Cast : Chris Pine, Ben Foster, Holliday Grainger, Eric Bana, Casey Affleck, John Magaro and Kyle Gallner
Plot : Bernie (Pine) is a Coast Guard in Massachusetts, and one day he meets Miriam (Grainger). The two fall in love and plan to get married, but as per regulations he has to ask permission from his commander (Bana). As he approaches him to ask, news comes through that an oil tanking has started sinking.
Due to everyone else being at other rescues, Bernie is sent to rescue the crew along with the largely reluctant Richard (Foster), as well as Richard (Gallner) and Ervin (Magaro).
With time against them, they soon realise that their boat simply won’t be big enough to rescue everyone safely.
Why in this position? : “The Finest Hours” is not a bad film, not by any stretch, but the problem is that it’s just not very interesting or exciting.
Let’s start with the romance section of the beginning of the film. I really liked that part and it’s nice to see a relatively fresh face in the role of the leading lady, something that only ever really happens in the horror genre. Holliday Grainger is arguably the best part about this otherwise generic film.
I love the look and feel of the film though. It feels very coastly, if that’s even a thing, and they take great care to make it at least seem authentic, but the problem is that it’s just kind of there. It’s not really overly interesting, and that’s a big shame as with the cast it should have been a lot better.
I think what lets this film down the most is that the consequences just don’t feel that vital. Whilst you know what’s going on, you never get a real sense of danger and that feeling that they’re not going to achieve rescuing the majority of people. When there are no stakes, there’s nothing driving you towards getting emotionally invested.
Cast : Renee Zellweger, Colin Firth, Patrick Dempsey, Sarah Solemani and Sally Phillips
Plot : Bridget (Zellweger) is firmly in her midlife crisis safe and has largely accepted that she’s never going to get with anyone, so one day she joins Miranda (Solemani) in going to a festival. There she meets the hugely successful romance expert, Jack (Dempsey) and the two quickly have sex before Bridget leaves in the morning.

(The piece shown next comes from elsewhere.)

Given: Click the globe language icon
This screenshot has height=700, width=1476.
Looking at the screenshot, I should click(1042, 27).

The next day Bridget runs into old flame, Mark (Firth) and it again ends in her having sex. Several weeks later Bridget realises that she is pregnant, but she isn’t sure who the father is and therefore tells both of them that it is their child, but it isn’t long before they find out the truth and there is a rivalry between Mark and Jack.
Why in this position: “Bridget’s Back” bellowed the tag line for yet another trilogy completer, but the problem with any trilogy that you face is that realistically you need to have seen the first two to have any real sense of what is truly going on. I’d never seen either of the first two Bridget Jones films, so this meant that I was effectively going in blind.

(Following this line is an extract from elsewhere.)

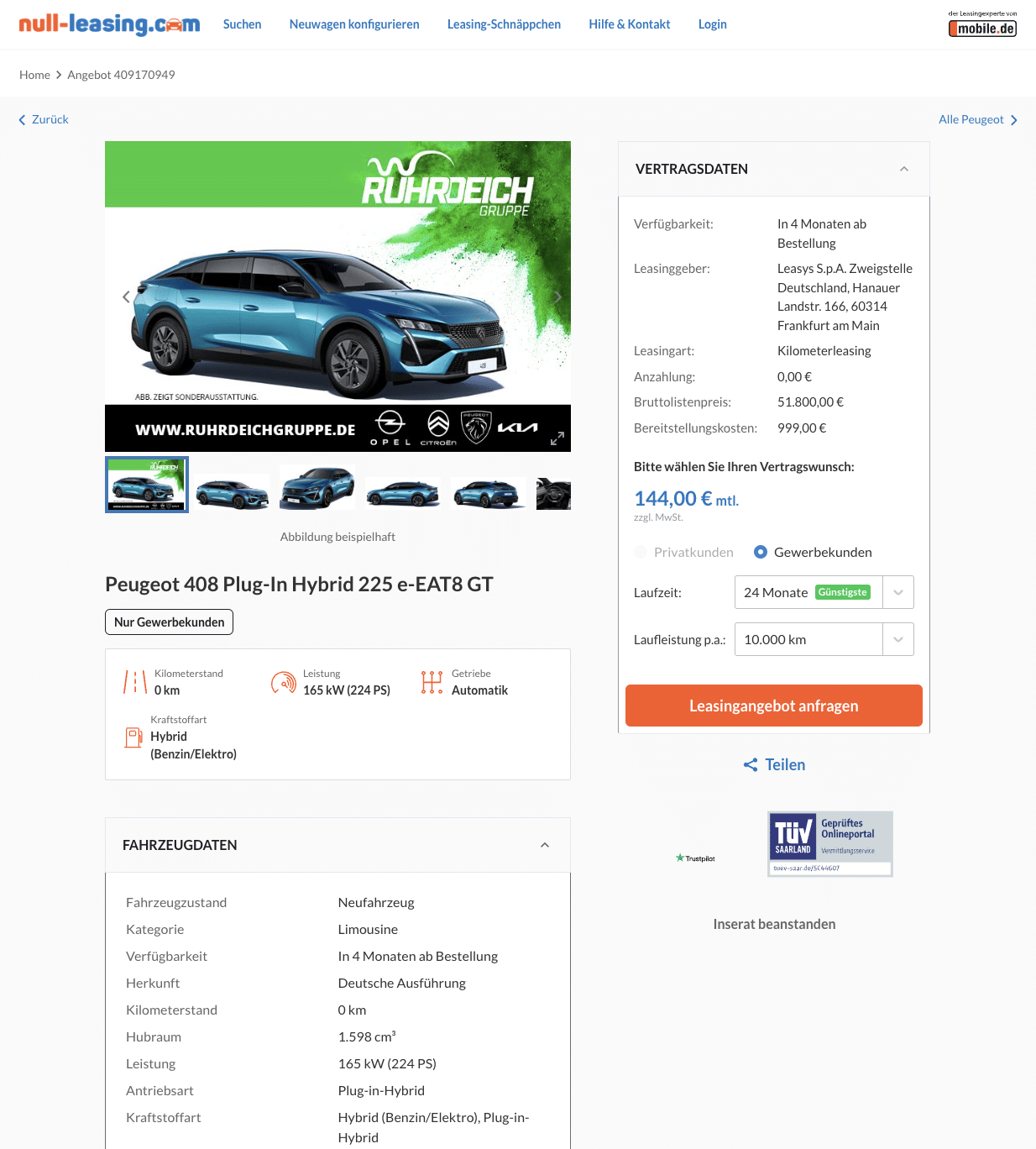Click the null-leasing.com logo
The width and height of the screenshot is (1036, 1149).
[109, 24]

Ignoring that I tried to get into the film and there were some bits that I genuinely enjoyed about it. It is a very feel-good comedy, and I do like the concept, afterall, it’s a fairly routine plot as one that has been done before.. The execution Is fine and overall there aren’t really any major complaints that I have with the film’s relatively long run time. The acting is competent and the telling of the story is relatively well structured, even if the ending is a little tooing and froing.
I can’t quite put my finger on why I didn’t like it. It’s not an awful film by any stretch, and I suppose being this high up on the list isn’t a bad thing when you see how many films I’ve watched this year, but is this something that I would actively watch again? No, probably not.
Maybe it’s one of those that you really have to watch with the first two to get in the swing of it.